Average All-Share returns since 1966

 

Common sense tell us that our appetite for risk is seasonal. This is expressed in our most ancient festivals. May Day is a celebration of hope while Halloween (or Samhain) marks fear and anxiety.

What's more, we know that many of our tastes are seasonal. We don't eat casseroles in July or strawberries in winter, and we listen to different music in winter than summer: does anyone play Leonard Cohen on a summer's day? Why, then, shouldn't our taste for risk also vary? As the Byrds (a summer band) quoted the book of Ecclesiastes: "To every thing there is a season."

A belief in the seasonality of equity returns is, therefore, soundly based in both history and theory. It's sufficiently robust to be the basis of an asset allocation strategy. Of course, it's not foolproof. Nothing is. But it has a far stronger basis in fact and theory than pretty much any judgment-based futurology.

This raises a question. Given all this, why is my decision to sell in May and buy on Halloween regarded as eccentric whilst futurological judgments are regarded as serious, despite their worse track records?

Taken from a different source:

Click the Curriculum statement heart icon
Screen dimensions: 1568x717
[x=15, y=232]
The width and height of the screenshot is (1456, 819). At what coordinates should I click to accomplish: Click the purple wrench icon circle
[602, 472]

I suspect it's because my strategy challenges what Paul Krugman contemptuously called "very serious people". These are men - generally men and always besuited ones - who believe that management of money, companies or society requires arcane skills and knowledge which must be lavishly rewarded. In saying that you only need to look at the calendar to invest well, I'm rejecting this worldview.

I'm also saying that underneath the appearance of serious sobriety, these men are in fact as moody and skittish as teenagers - because it's their moods that drive the seasonality of equity returns.

In this light, it's not surprising that seasonal investing should meet with so much scepticism. As Upton Sinclair said, "it is difficult to get a man to understand something, when his salary depends on his not understanding it."